More than 9 million people downloaded Immuni, the Italian contact tracing app which, thanks to its anonymous identification code system and Bluetooth technology, is supposed to warn users when they come across people who tested positive for Covid. Unfortunately, this means that only 15% of Italians is presumed to use the app. Considering that 93% of the population uses a smartphone, figures draw a gloomy scenario. Indeed, acording to a study by Oxford University, contact tracing apps need to reach a sky-high 60% adoption threshold to be effective. In addition, further criticism lies in the fact that notifications are followed by an unclear and chaotic process. So let’s find out the other reasons why Immuni isn’t working.

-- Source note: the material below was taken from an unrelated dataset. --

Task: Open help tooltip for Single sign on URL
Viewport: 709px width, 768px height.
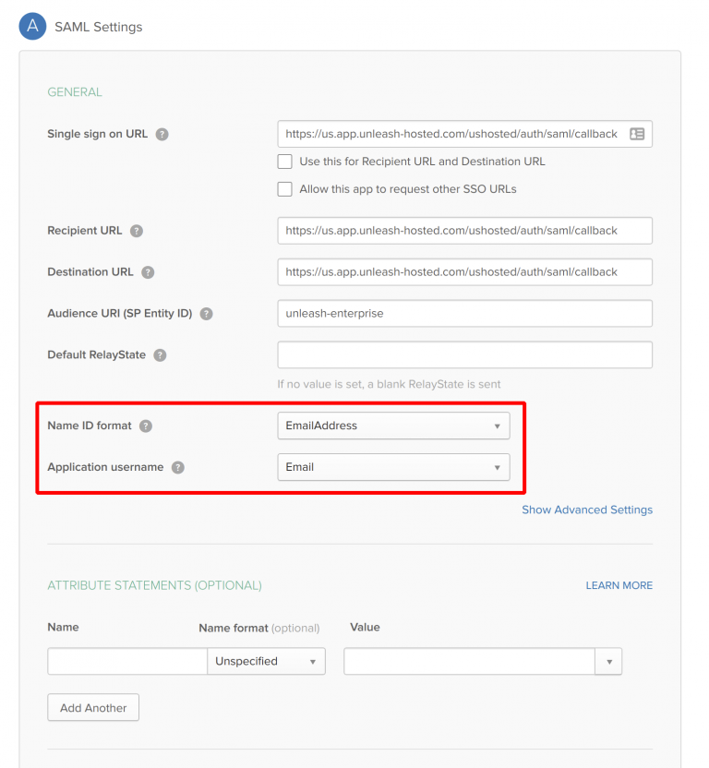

Incompatibility with old smartphones
Although data show that Italy is the third country in the world in terms of number of smartphones, the high density of older technologies hamper Immuni downloads. Many devices currently in use are running older versions of iOS and Android software, which remain incompatible with Immuni and its BLE (Bluetooth Low Energy) technology.
Moreover, trending brands like Honor and Huawei are not able to run the app. As a consequence, many potential users cannot download the app and join the contact tracing system. Therefore, backward compatibility represents a significant downside, since a lot of people would actually download Immuni if they had a better device.
One of the most relevant chinks in Immuni is its notification system. The app doesn’t report a potential contact until the user launches the app. Therefore, you may find out that you have been close to people testing positive for Covid only days, if not weeks later.
Stories of people discovering late that they had a risky contact happened multiple times in the last few weeks. Considering that Immuni so far has detected only 2,530 infected users after sending around 66,000 alerts, many have raised an eyebrow at the system’s effectiveness. Not only the number of daily cases is significantly higher than the number of notifications, but they are reported dramatically late.
Lastly, another weakness in the notification system is data upload. Before the last October 18 government decree, healthcare operators and public officials did not have to upload codes of infected people in the national database. The effects of this loophole are dramatically serious since notifications to close contacts appear only when healthcare operators upload the codes of infected users. For instance, when Veneto started a quarrel with the central government about the procedure, this resulted in thousands of ciphers missing in the national database.
Gosh, I’ve got an alert. What shall I do?
According to Immuni, when a smartphone records a potential contact, the user should pass the information on to the doctor. Later, a healthcare professioanl reports it to the authorities.
On paper, the system works marvelously. However, although Immuni raises the alarm when people meet a potential positive, it gives such scarce information that it is difficult to trace contacts. The app warns that a contact happened on a specific day for at least 15 minutes, but it doesn’t provide the place nor the exact time. Consequently, health workers find themselves making a judgment call without enough data.
The role of the authorities worsens the already complicated scenario. According to the Ministry of Health, receiving a notification by Immuni means that you made close contact with a Covid carrier. But doctors are free to assess the situation on a case-by-case basis.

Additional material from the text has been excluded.